Yes.  My eventual conclusion was that it was the web server configuration.
It may well be that that was well intentioned, and done to make it slightly
more likely that documents would be served with a defined character set
in the primary market area (given that many people hand coding will 
never include the charset parameter).

However, if that was the case, they have failed to consider
internationalisation issues, and they have failed to consider the large
number of documents authored with Microsoft tools that use windows-1252
characters coded as such, or older documents coded with windows-1252,
but lacking a charset specification.  (An explicit character set ought
to turn off auto-detection, although one could argue that the presence
of illegal characters (0x80 to 0x9F) could trigger a heuristic to
ignore the character set.)

Incidentally, one of the main reasons why servers don't honour
meta http-equiv elements is that it represents a layering violation.
A server is about serving resources of all sorts and shouldn't need to
have internal knowledge of particular document languages.  This is even
more true of caching proxies, and why it is pretty pointless to try and
control caching behaviour with meta http-equiv.

Unfortunately there are commercial reasons why low cost web space
doesn't provide the ability to use that space properly, by configuring
meta data, and psychological reasons why people won't learn HTTP as
well as HTML, with the result that, instead of doing things properly,
people find workarounds.  The commercial reasons are partially to lower
the security risk to the server, and partially to encourage the purchase
of premium services.  Unfortunately, rather than encouraging upgrades
it results in workarounds.

> multilingual sites in UTF-8 that work fine with IE.
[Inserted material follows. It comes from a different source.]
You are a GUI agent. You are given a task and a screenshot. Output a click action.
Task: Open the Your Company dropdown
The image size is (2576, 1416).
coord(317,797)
However, it is still a bad idea to use Appendix C XHTML unless you also
intend to serve it with a proper XHTML media type when talking to compatible
browsers AND it uses name space mixing on those browsers.  Also, if one
does so, one should always specify the character set at both XML and
XHTML levels.  There's much more about the Appendix C mode issues in the
thread from February entitled "Question about XHTML 2.0 and content type".

> document...just in case the user never set that in the page. The
> autodetection has worked well for a number of years.

It was broken for a number of years (and may still be).  If you selected
it the body of printed pages was always blank - you just got page headers.
This was, I seem to remember, acknowledged in the knowledge base.

Received on Friday, 2 June 2006 07:20:07 UTC